-------- Reading text --------

Breaking out onto a separate topic a little.... on the electronics side of things... the stepper drivers and the motion controllers. Just want to check my understanding; is the following right?
Motor Drives
These are really nothing more than stepper driver ICs, of which obviously there are a plethora out there with various ratings in terms of voltage, current, stepping capability and safety features. Bolted on to that are the relevant amount of heatsinking, protection/filtering but ultimately they take a low-voltage signal from a microcontroller or parallel port - with appropriate optical isolation - and move the motors as requested. One tick = one unit of movement (in the appropriate direction, of course).
There are differences in terms of matching them to the motor (number of wires for unipolar, bipolar) and you can get analogue and digital ones, digital ones being better all-round but presumably more expensive. There are trade-offs with how you drive the motor in terms of microstepping, torque, heat generation and so forth. So you need to know your motors in conjunction with your drivers, and also what you're going to use them for (what's most important - torque or speed).
You can get ones with direct parallel port drive (so no motion control; driven straight from PC) but then the honus is on the PC as the controller, hence all the requirements in terms of it being able to keep up. Each pin on the parallel port controls a function, which limits you somewhat to the number of axes/functions you can make use of.
Other alternatively you can get drives controlled from a separate motion controller in between the drivers and the PC.

-------- Information given --------

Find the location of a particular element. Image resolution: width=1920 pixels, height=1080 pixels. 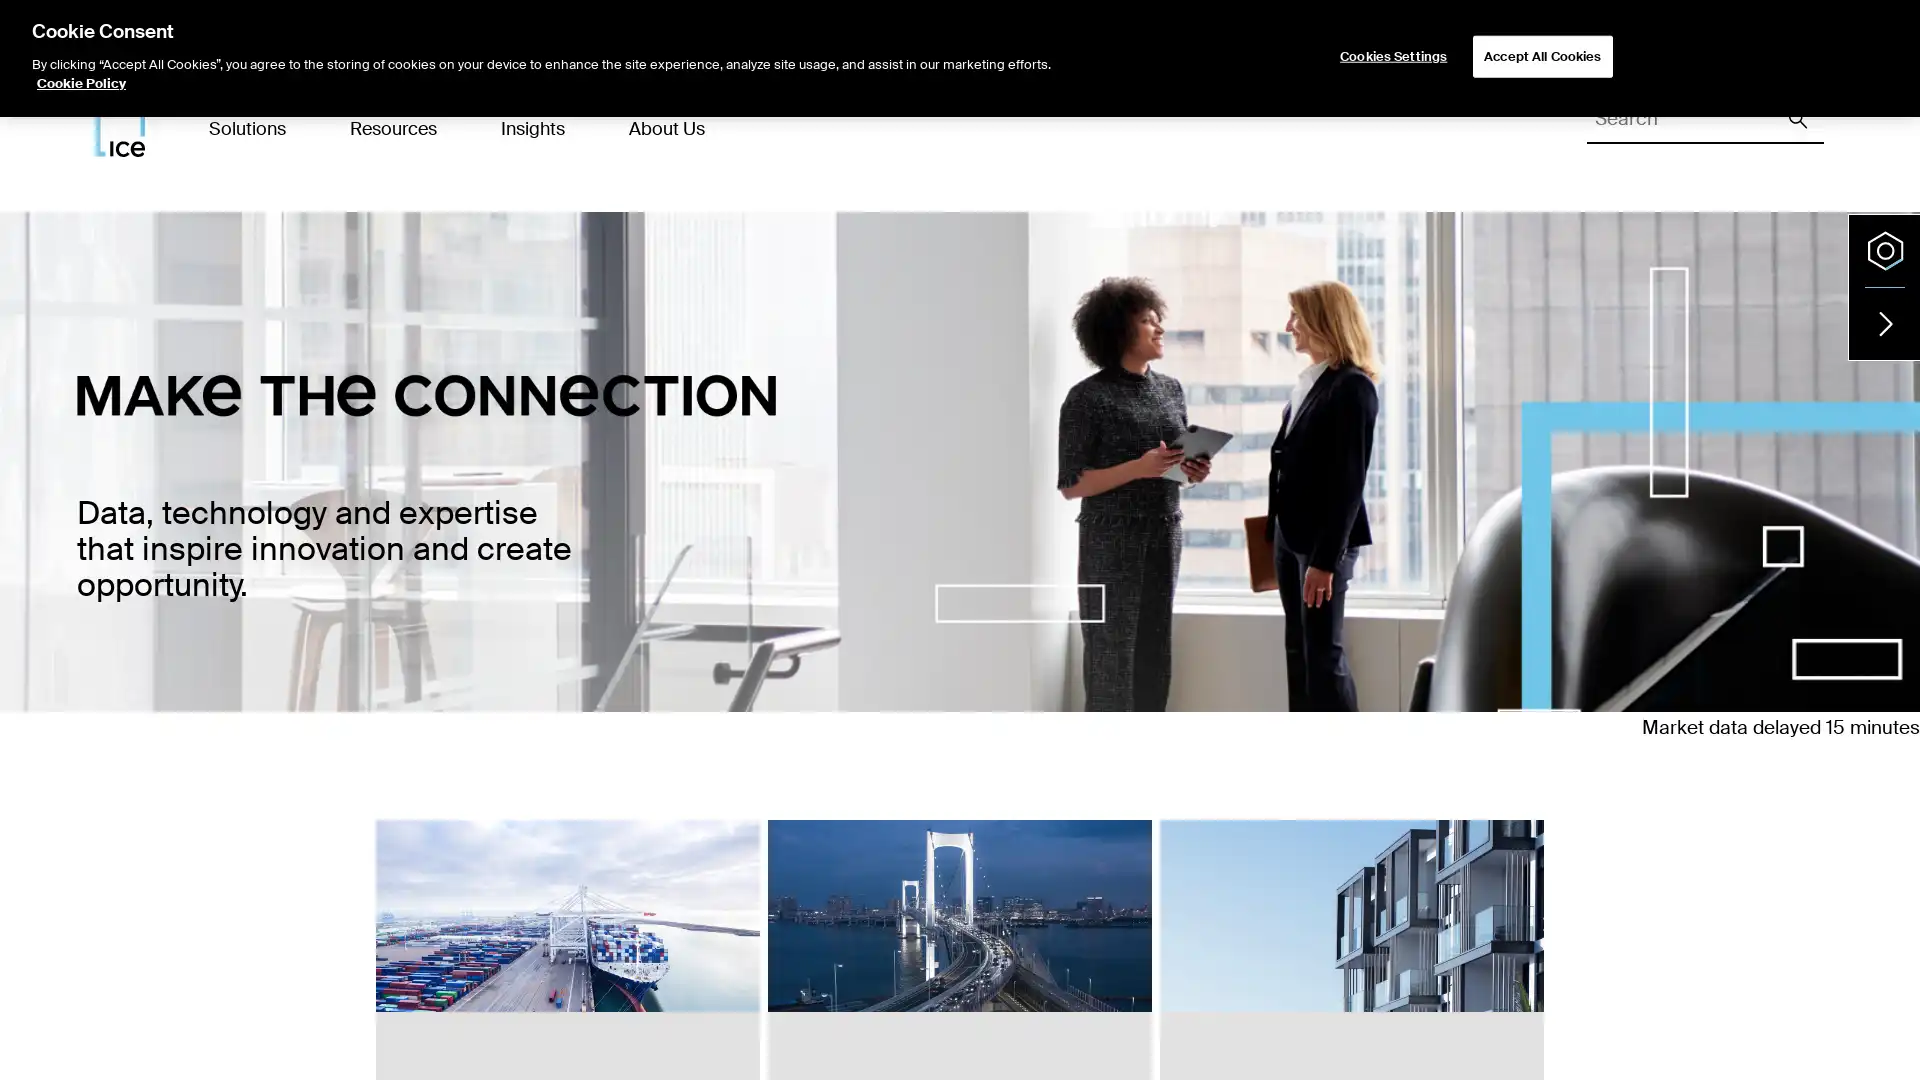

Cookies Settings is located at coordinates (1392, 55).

--------
-------- Information given --------

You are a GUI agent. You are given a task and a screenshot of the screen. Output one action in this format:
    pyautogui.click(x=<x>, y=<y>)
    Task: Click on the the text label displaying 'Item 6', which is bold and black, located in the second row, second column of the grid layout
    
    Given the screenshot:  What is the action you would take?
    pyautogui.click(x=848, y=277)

--------

Work to complete –
- A) In the text on stepper motor drives, what does one tick from the controller produce?
- B) Continue the text on stepper motor drives from its final sentence.

Answers below –
- A) One tick produces one unit of movement in the appropriate direction.

- B)
Motion Controllers
These do the interfacing between your PC (via parallel port, USB or ethernet port) and the motor drives, but instead take a proprietary protocol and convert that to the native signals for each axis drive (they don't take G-code). The benefit of these is they can layer on all sorts of fancy stuff like inertia concepts, but the big gain here is really offloading the requirements from the PC to keep up with the frequency of signals needed to instruct the drivers directly. The motion controller interprets the movement commands (move X from 0 to 100) to how many steps that needs on which axis, at what speed, and then takes on the job of reliably hitting the driver with the requisite clock signal and appropriate-timed control signal.
You potentially gain some speed/reliability on your machine and generally it's the way forward unless you just want to have a play at slow speeds direct via parallel.
When you guys refer to BOBs (Breakout Boards) you're generally talking about motion controllers, although you can get BOBs that combine both of the above.
It strikes me that keeping them separate gives more flexibility as the drivers need to match the motors; if you get a combo BOB you'd need to be sure that the drivers side of it matched your requirements and they weren't going to change.
Point, laugh, poke the shit out of the above where I've got it miles wrong :)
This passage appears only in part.